A trapeze on a dinghy is a thin wire, attached to the mast, close to the top of the mast, which runs down to deck level, and has a ring on the end of it. The ring is hooked onto a hook on a special belt worn by the sailor, called a trapeze harness. Once hooked into the trapeze harness, the sailor is able to move out of the dinghy, to the extent that only the balls of the sailors’ feet are actually in contact with the boat.
Apart from a trapeze harness, a few other items are needed. It goes without saying that a suitable personal buoyancy device be worn. If there is enough wind to trapeze, there is enough wind to get hurt. You don’t want to get knocked into the water semi unconscious.
Footwear is all important, as this is your point of contact with the boat. Neoprene bootees are excellent, with light-weight rubber soled canvas shoes a close second. When getting into your trapeze harness, make sure it is on securely, and is tight enough. Stand upright. If you can slip your palm in under the hook, but are unable to make a fist, it will be just right.
Before going out onto the water you’ll want to adjust your clip height.

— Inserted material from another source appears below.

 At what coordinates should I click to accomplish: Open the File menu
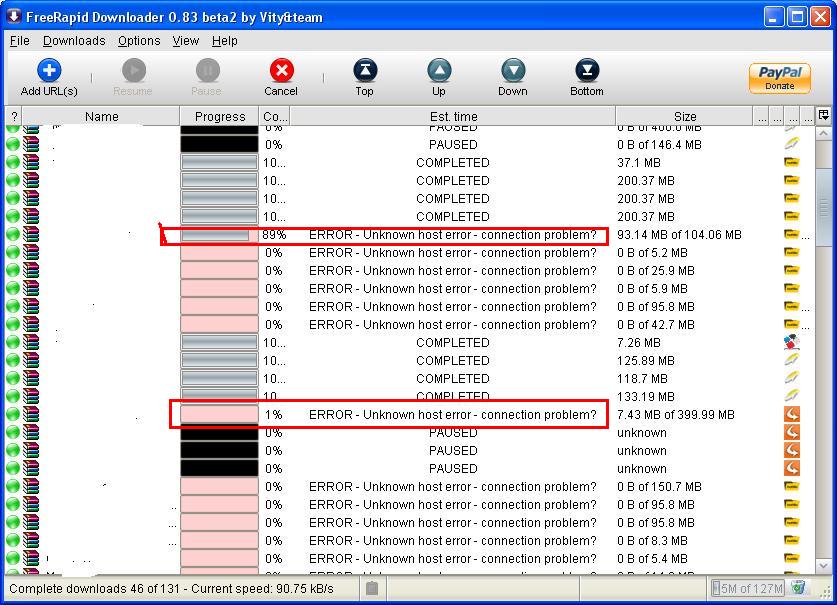20,41
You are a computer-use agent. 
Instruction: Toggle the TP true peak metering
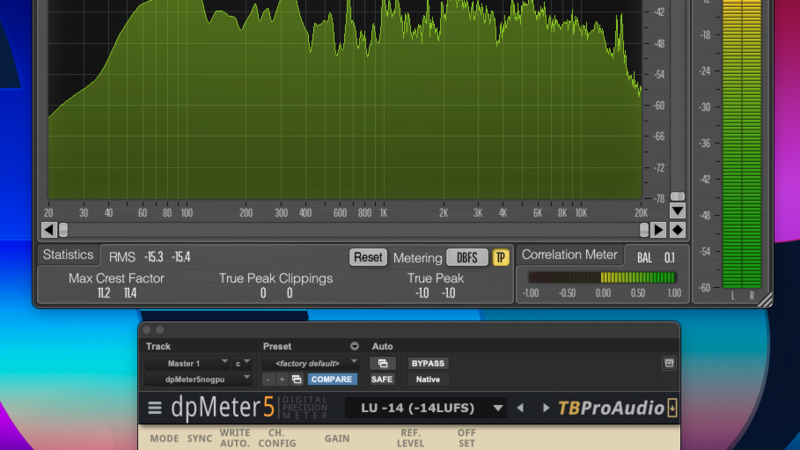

Sit on the deck of the dinghy, in the position you would normally, and hook yourself onto the trapeze wire. Let the trapeze take your weight. You will be able to feel the deck under your butt perfectly, but there won’t be any pressure. In other words, if your butt is just touching the deck, you’re good to go.
Once out on the water, on a close-hauled course, you can step out. As with athletics, take off on your best foot. In contrast to athletics, when trapezing, your best foot is always your forward foot.
Slip your butt off the edge of the deck, and swivel your hips slightly, toward the front of the boat. Now draw your forward leg toward your chest, put your heel on the gunwale, and push off backwards. As you’re clearing the gunwale, you will be drawing your back foot under you, and placing it on the deck to help stabilize yourself. As your butt clears the gunwale, your back foot will be edging toward the gunwale, and by the time your butt is 12 inches from the dinghy, both your feet will be against the side of the dinghy. Push against the dinghy so that the balls of your feet are your contact with the boat.
With your feet about 12 inches apart, straighten your legs, not your body. Keep your front leg braced, and use your back leg as shock absorber or stabilizer. Get used to floating in mid-air in a sitting position. Let go of the trapeze ring, you don’t need it.
Now, bend backwards from your waist. It is daunting at first, but you will soon get used to the feeling of flying over the water with the side of your face just inches from the surface of the water. In time you will more than likely do a few head ducks, voluntarily or involuntarily.
If you sail, but have never been out on a trapeze, you’re missing an experience you will cherish forever.